• Tarefas a cumprir:
[1] Reproduza, sem alterar nenhuma palavra, o trecho do texto sobre o STF e o Coaf que começa em "A ideia é que" e vai até "chegassem ao Supremo.".
[2] Com base no texto sobre o STF e o Coaf, responda a cada item em uma linha:
(a) Quantas sessões de julgamento o STF realizou antes de decidir?
(b) Em que mês o ministro Dias Toffoli determinou a paralisação das investigações?
(c) Por quanto tempo os processos permaneceram paralisados?
[3] Liste todas as expressões que o texto sobre o STF e o Coaf apresenta com a indicação "em termos técnicos".

• Texto para leitura:
O Supremo Tribunal Federal quitou sua dívida com as investigações e processos paralisados, nos quais pairava a dúvida se o Coaf (atual UIF, Unidade de Inteligência Financeira) poderia compartilhar dados financeiros sigilosos com órgãos de investigação, sem a autorização de um juiz.

Depois de cinco sessões de julgamento, o STF decidiu que esses dados podem ser amplamente compartilhados sem autorização judicial, desde que cumpridos os requisitos e as formalidades legais.

Compreender por que tais processos permaneceram paralisados por quase seis meses exige um aprofundamento em certos detalhes de processo constitucional.

Ministros do STF durante sessão plenária desta quarta (4), que discutiu, entre outros temas, o repasse de dados sigilosos ao Ministério Público e à polícia em investigações
Ministros do STF durante sessão plenária desta quarta (4), que discutiu, entre outros temas, o repasse de dados sigilosos ao Ministério Público e à polícia em investigações - Divulgação/STF

O STF realiza diferentes funções e uma delas é servir como última instância de recurso para todos os casos do Judiciário que tenham uma relevância extraordinária ou, em termos técnicos, “repercussão geral”. Quando o Supremo diz que irá julgar um determinado caso pela sua relevância, todos os processos semelhantes devem ser paralisados, ou em termos técnicos, “suspensos”.

A ideia é que os tribunais só voltem a julgar aquele tipo de processo uma vez que o Supremo tenha dado uma resposta definitiva sobre a questão. Isso evitaria que cada tribunal decidisse os casos de maneira diferente, só para que todos fossem uniformizados apenas quando chegassem ao Supremo.

Foi exatamente isso que ocorreu em julho deste ano, quando o ministro Dias Toffoli determinou a paralisação de todas as investigações baseadas em dados fornecidos pelo então Coaf às instituições de investigação, como o Ministério Público, sem autorização judicial.

Essa decisão, porém, foi alvo de intensa controvérsia. Isso porque o ministro decidiu por suspender processos que não eram claramente semelhantes àqueles que foram suspensos em razão do recurso extraordinário que estava sob seus cuidados, ou em termos técnicos, sob sua relatoria.

A discussão original envolvia a dúvida sobre o compartilhamento de dados bancários e fiscais obtidos pela Receita Federal com o Ministério Público, sem autorização judicial, nos casos em que há fundada suspeita de crime por parte de determinado contribuinte.

• Dados armazenados:
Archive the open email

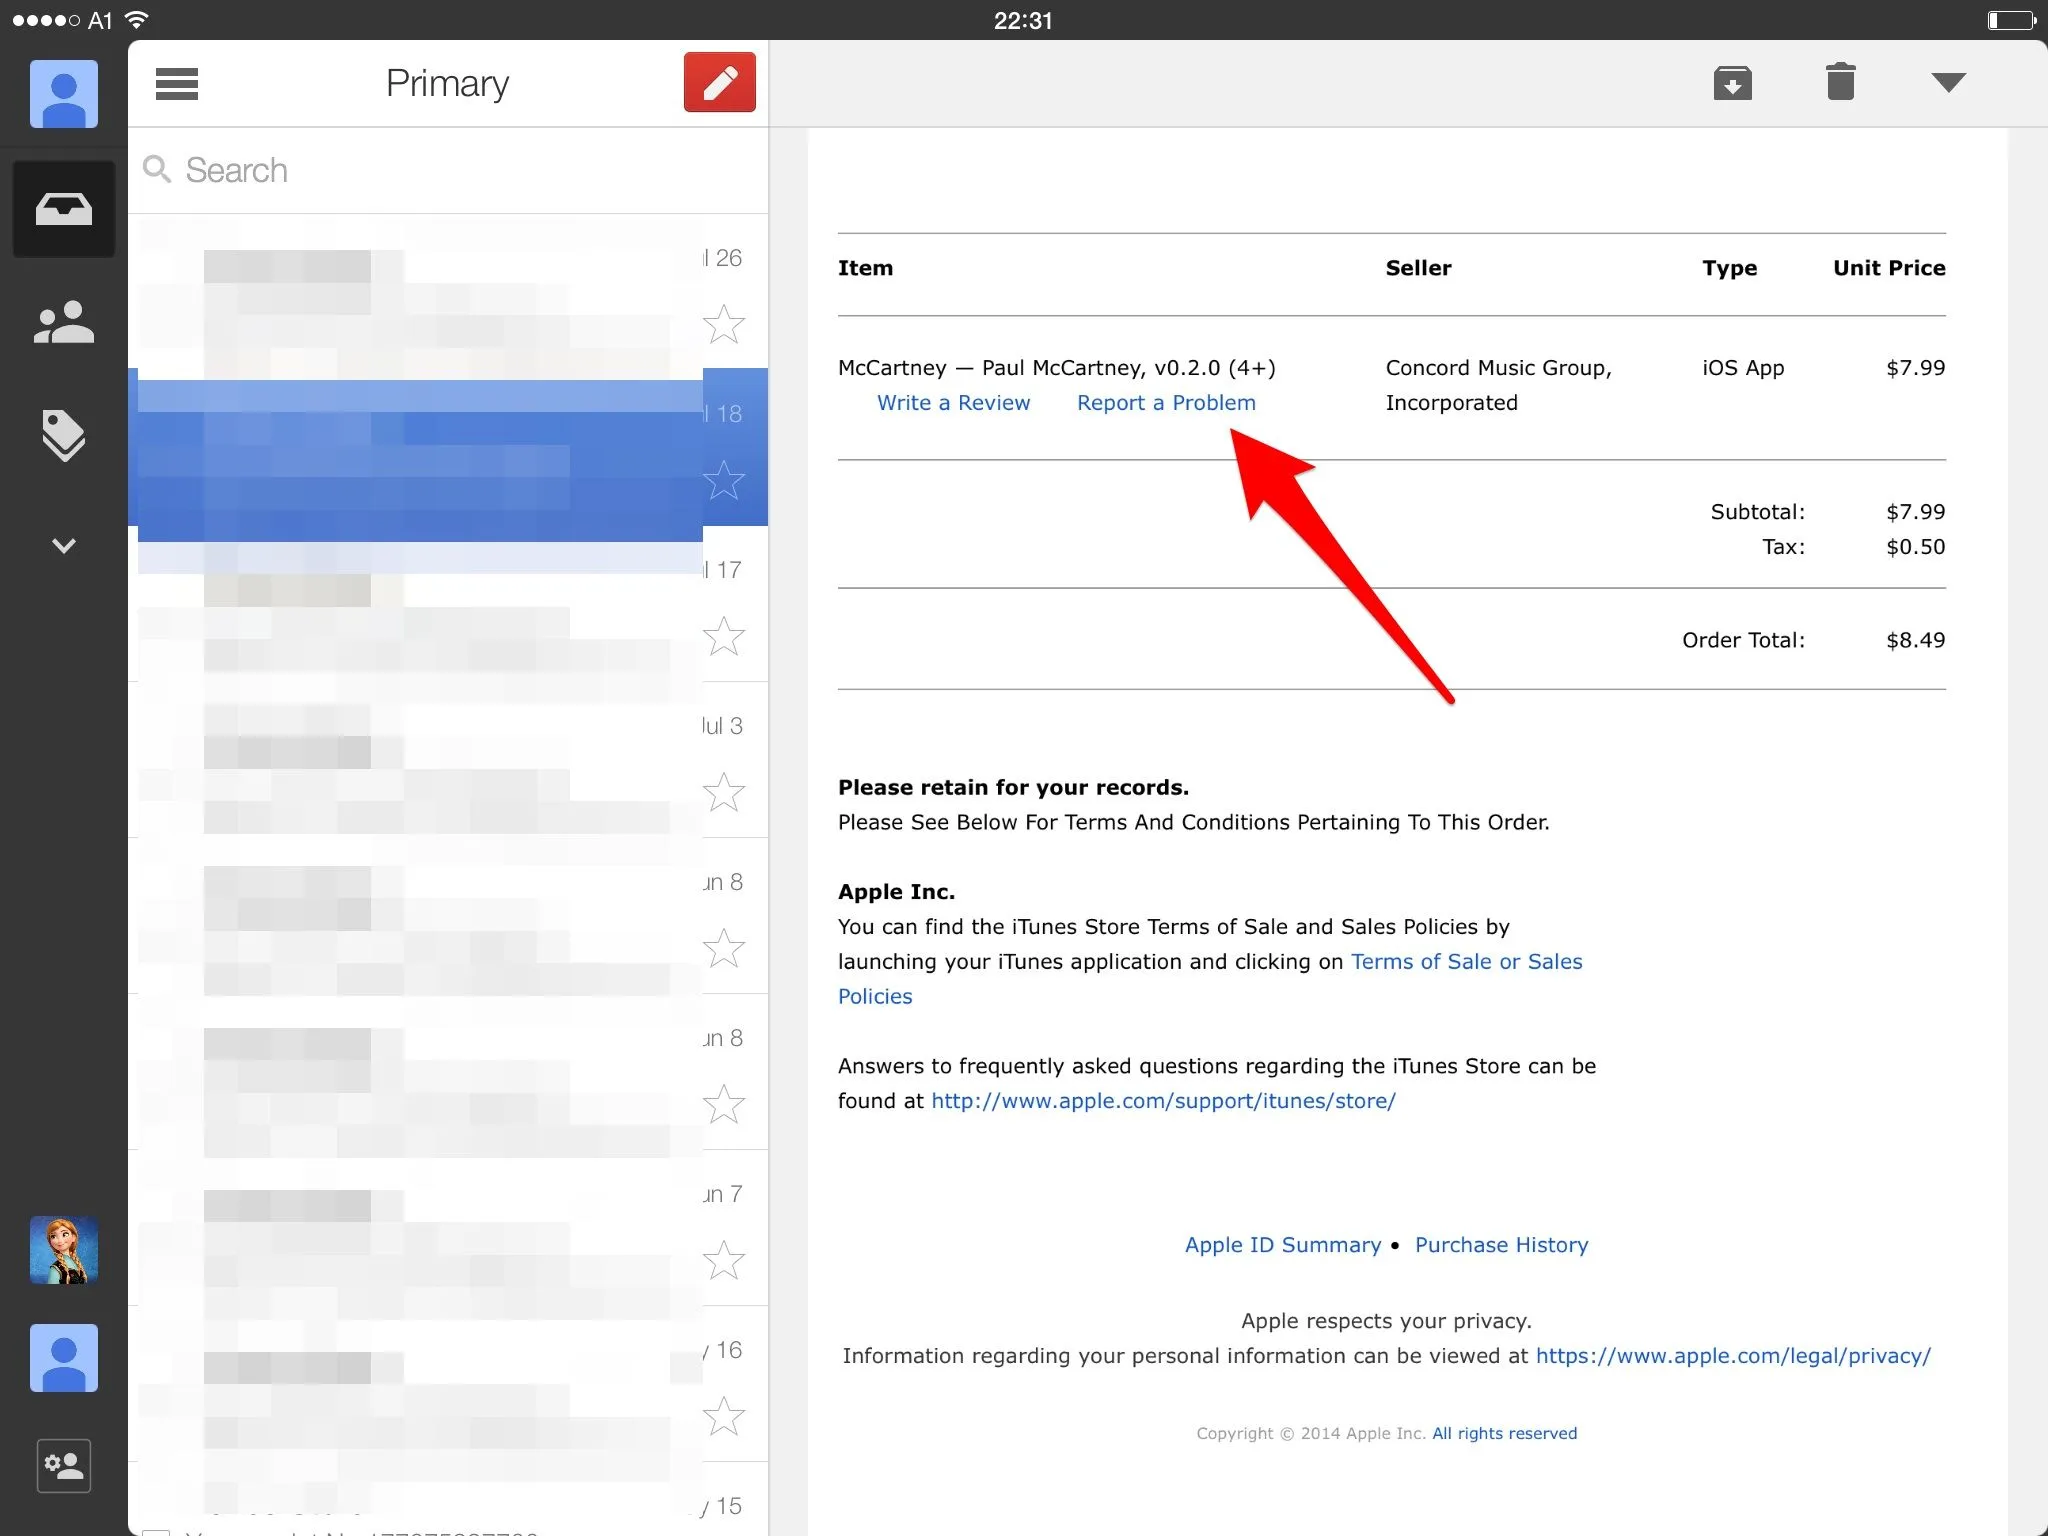coord(1732,83)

• Respostas do exercício:
[1]
A ideia é que os tribunais só voltem a julgar aquele tipo de processo uma vez que o Supremo tenha dado uma resposta definitiva sobre a questão. Isso evitaria que cada tribunal decidisse os casos de maneira diferente, só para que todos fossem uniformizados apenas quando chegassem ao Supremo.

[2]
(a) Cinco sessões.
(b) Em julho.
(c) Por quase seis meses.

[3]
repercussão geral
suspensos
sob sua relatoria